106 peserta terlibat dalam uji coba digitalisasi bantuan sosial yang diluncurkan oleh Pemerintah Kabupaten Gianyar. Uji coba ini menggunakan Portal Perlindungan Sosial (Parlinsos) dan bertujuan meningkatkan akurasi data penerima serta memperkuat transparansi penyaluran bantuan.
Menurut Nurwidyaswanto, Sekretaris Dinas Sosial Kabupaten Gianyar, kegiatan ini merupakan bagian dari peluncuran terbatas (pilot) di Provinsi Bali sebelum diterapkan secara luas. Ia menegaskan bahwa pelaksanaan pilot ini berlangsung pada 04 Juni 2026.
Uji coba difokuskan di Kecamatan Blahbatuh karena di sana sudah ada pendamping dan agen yang siap mendampingi masyarakat peserta bantuan sosial. Semua peserta telah mengaktivasi identitas kependudukan digital (IKD), sehingga data dapat diakses secara online.

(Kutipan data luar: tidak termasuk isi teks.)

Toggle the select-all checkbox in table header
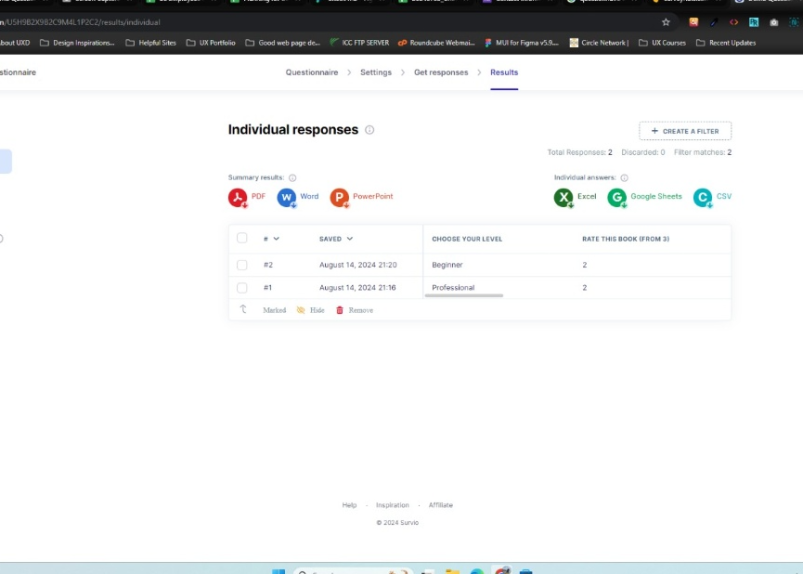 click(x=242, y=238)
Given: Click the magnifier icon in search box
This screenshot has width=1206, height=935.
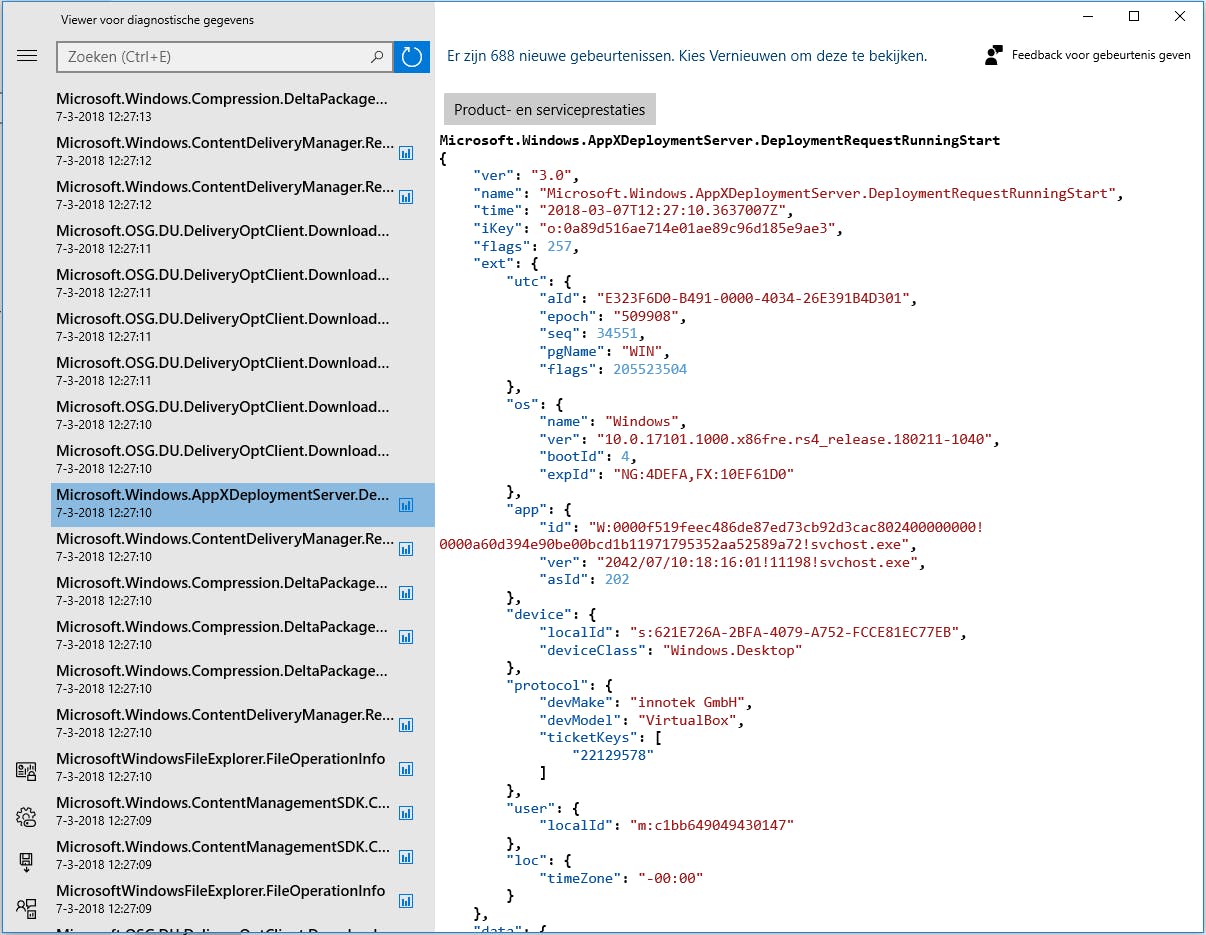Looking at the screenshot, I should click(x=377, y=57).
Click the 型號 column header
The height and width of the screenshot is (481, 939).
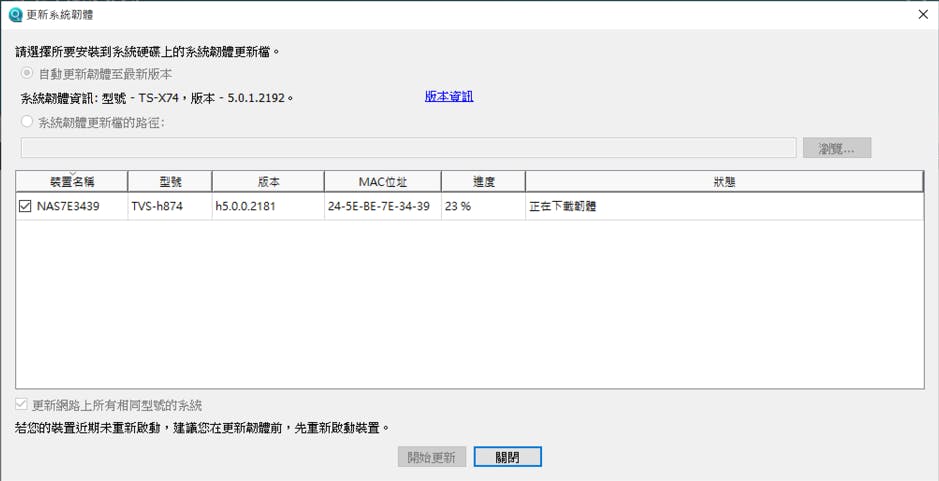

Program yang diuji adalah dua program bantuan sosial, yaitu Program Keluarga Harapan (PKH) dan Bantuan Pangan Non Tunai (BPNT) atau Bantuan Sembako. Data peserta kedua program tersebut diinput langsung oleh agen maupun pendamping yang terlibat dalam pelaksanaan program.
Para pendamping dan agen terdiri dari pendamping PKH, pendamping rehabilitasi sosial (Rehsos), dan kader posyandu di wilayah Blahbatuh. Semua data yang dimasukkan terintegrasi dengan berbagai data kementerian, lembaga, dan instansi terkait.

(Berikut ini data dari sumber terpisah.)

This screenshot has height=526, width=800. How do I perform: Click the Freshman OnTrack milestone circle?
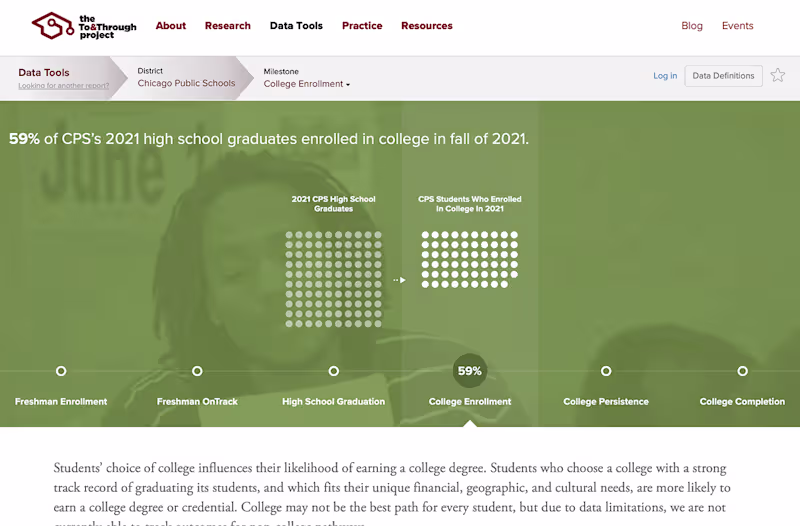point(197,371)
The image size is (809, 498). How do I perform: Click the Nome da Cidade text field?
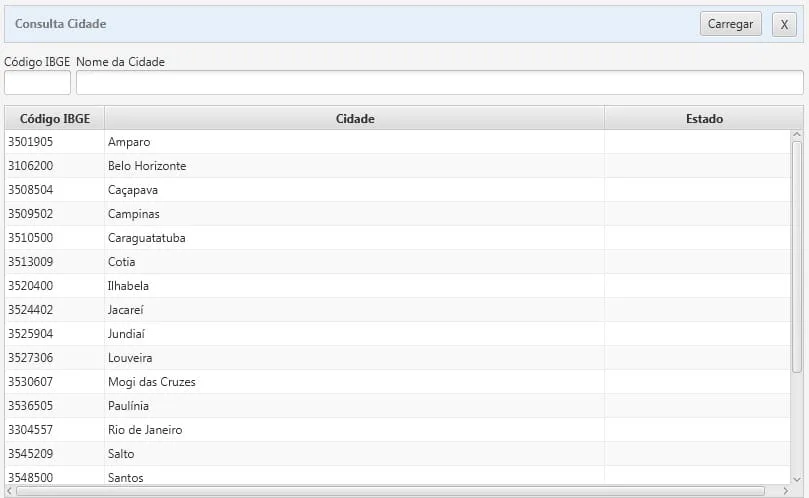pyautogui.click(x=439, y=82)
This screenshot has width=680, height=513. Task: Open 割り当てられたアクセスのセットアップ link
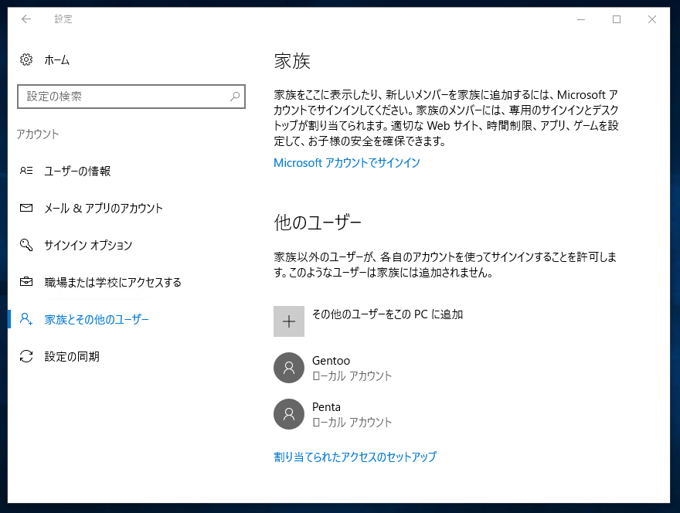(x=355, y=457)
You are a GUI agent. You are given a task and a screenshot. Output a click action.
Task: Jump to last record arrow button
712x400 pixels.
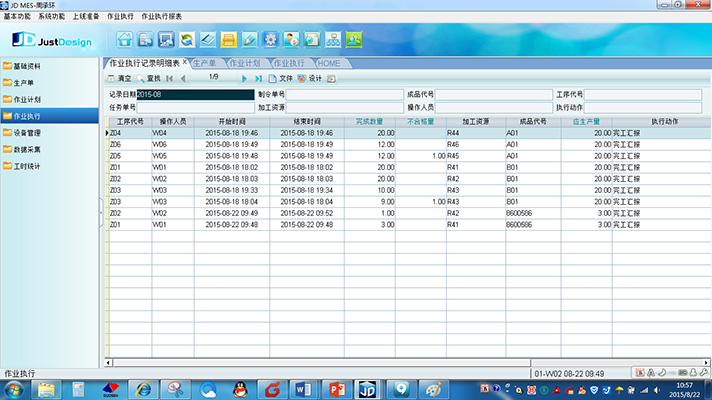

Integrasi tersebut memungkinkan sistem melakukan verifikasi secara langsung untuk menentukan kelayakan calon penerima bantuan sosial. Dengan demikian, proses penyaluran bantuan diharapkan menjadi lebih tepat sasaran dan tepat salur.
“Jika hasil verifikasi menunjukkan calon penerima belum memenuhi kriteria, agen maupun masyarakat yang diusulkan dapat mengajukan sanggahan melalui portal yang sama,” ujarnya. Mekanisme ini diharapkan dapat meningkatkan akurasi data sekaligus memperkuat transparansi dalam penyaluran bantuan sosial.
Hasil uji coba terbatas ini akan menjadi bahan evaluasi untuk penyempurnaan sistem sebelum digitalisasi bantuan sosial diperluas ke wilayah lainnya.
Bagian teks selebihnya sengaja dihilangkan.